» **BRIEF**: Print exactly the lines below between the line holding "This screenshot has height=310, width=579." and the line holding "Given: Open the Definition tab", inclusive, and nothing more.

──────── INFORMATION SUPPLIED

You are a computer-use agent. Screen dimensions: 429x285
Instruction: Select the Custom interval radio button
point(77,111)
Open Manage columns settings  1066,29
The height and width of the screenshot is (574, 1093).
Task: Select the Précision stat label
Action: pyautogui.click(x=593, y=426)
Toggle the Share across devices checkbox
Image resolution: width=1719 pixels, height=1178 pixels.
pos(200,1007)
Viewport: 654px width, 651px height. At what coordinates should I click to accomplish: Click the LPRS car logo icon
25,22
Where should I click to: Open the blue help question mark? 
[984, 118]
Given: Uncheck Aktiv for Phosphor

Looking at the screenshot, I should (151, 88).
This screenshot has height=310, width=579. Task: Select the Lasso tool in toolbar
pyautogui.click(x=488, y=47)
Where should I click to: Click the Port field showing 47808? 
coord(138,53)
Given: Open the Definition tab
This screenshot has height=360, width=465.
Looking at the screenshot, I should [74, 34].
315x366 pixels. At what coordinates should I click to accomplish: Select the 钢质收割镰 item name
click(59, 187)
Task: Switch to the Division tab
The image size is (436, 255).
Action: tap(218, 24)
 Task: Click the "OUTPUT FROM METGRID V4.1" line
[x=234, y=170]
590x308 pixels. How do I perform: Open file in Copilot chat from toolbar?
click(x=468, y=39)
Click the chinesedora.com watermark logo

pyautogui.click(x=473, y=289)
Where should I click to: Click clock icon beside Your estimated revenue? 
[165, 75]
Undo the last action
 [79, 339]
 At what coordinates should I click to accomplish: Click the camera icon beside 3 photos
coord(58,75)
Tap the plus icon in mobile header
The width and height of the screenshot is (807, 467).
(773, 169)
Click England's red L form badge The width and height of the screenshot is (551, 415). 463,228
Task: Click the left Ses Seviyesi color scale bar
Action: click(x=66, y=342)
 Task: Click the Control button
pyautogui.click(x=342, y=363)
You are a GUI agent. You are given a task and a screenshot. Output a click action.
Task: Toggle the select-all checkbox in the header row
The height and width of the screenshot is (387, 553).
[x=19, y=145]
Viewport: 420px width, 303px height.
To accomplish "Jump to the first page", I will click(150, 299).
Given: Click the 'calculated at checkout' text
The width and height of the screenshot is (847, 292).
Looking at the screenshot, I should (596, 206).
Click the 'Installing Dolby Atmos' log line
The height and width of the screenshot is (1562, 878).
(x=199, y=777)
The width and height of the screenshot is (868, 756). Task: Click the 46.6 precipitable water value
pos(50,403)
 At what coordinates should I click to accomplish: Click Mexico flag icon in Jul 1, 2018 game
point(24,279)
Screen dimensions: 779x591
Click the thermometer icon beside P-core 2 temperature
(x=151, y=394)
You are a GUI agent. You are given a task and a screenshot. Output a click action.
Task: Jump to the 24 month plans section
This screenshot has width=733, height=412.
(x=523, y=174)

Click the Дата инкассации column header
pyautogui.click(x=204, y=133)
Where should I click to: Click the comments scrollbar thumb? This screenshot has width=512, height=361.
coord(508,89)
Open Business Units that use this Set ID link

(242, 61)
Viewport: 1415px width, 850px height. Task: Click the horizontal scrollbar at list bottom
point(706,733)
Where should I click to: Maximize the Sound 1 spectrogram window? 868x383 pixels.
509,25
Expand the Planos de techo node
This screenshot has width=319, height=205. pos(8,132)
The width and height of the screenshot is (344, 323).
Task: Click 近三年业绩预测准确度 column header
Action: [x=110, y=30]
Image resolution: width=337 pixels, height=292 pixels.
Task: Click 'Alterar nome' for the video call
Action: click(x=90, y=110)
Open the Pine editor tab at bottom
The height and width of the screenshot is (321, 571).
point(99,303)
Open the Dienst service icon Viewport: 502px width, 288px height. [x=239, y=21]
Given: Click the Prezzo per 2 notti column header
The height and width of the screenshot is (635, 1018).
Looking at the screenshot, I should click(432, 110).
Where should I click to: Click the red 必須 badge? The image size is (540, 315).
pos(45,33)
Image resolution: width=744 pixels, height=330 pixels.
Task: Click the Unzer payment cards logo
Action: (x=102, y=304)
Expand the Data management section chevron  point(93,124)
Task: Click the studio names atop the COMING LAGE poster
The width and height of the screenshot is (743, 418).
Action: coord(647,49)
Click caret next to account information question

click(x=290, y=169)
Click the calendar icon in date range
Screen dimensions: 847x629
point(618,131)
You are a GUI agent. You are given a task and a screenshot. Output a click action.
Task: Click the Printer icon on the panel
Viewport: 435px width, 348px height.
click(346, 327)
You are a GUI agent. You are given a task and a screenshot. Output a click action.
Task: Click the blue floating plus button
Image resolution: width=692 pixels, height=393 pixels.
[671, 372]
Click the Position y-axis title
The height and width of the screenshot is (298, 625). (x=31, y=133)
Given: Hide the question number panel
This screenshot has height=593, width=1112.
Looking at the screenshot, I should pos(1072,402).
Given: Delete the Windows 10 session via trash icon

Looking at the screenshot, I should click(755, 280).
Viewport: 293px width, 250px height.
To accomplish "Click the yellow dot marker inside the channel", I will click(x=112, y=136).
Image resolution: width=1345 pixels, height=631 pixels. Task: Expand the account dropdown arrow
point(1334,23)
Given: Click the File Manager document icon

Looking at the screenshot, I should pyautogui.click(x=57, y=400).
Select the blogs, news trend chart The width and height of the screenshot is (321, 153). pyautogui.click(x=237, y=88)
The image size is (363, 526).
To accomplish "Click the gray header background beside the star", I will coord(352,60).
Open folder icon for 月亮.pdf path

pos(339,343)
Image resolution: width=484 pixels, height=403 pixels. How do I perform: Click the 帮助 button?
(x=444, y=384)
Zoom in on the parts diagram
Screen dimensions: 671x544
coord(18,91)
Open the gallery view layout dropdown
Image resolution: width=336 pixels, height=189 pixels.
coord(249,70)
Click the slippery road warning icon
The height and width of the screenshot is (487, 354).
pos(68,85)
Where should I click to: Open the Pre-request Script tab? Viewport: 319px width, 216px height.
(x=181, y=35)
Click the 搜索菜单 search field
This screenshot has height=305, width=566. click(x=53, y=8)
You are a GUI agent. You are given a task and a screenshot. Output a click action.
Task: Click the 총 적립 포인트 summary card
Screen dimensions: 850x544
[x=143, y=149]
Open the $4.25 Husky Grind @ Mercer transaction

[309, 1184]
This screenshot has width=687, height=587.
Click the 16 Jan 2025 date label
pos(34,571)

────────────────

» **SOLUTION TO THIS TASK**:
This screenshot has height=310, width=579. Task: Select the Lasso tool in toolbar
pyautogui.click(x=488, y=47)
Where should I click to: Click the Port field showing 47808? 
coord(138,53)
Given: Open the Definition tab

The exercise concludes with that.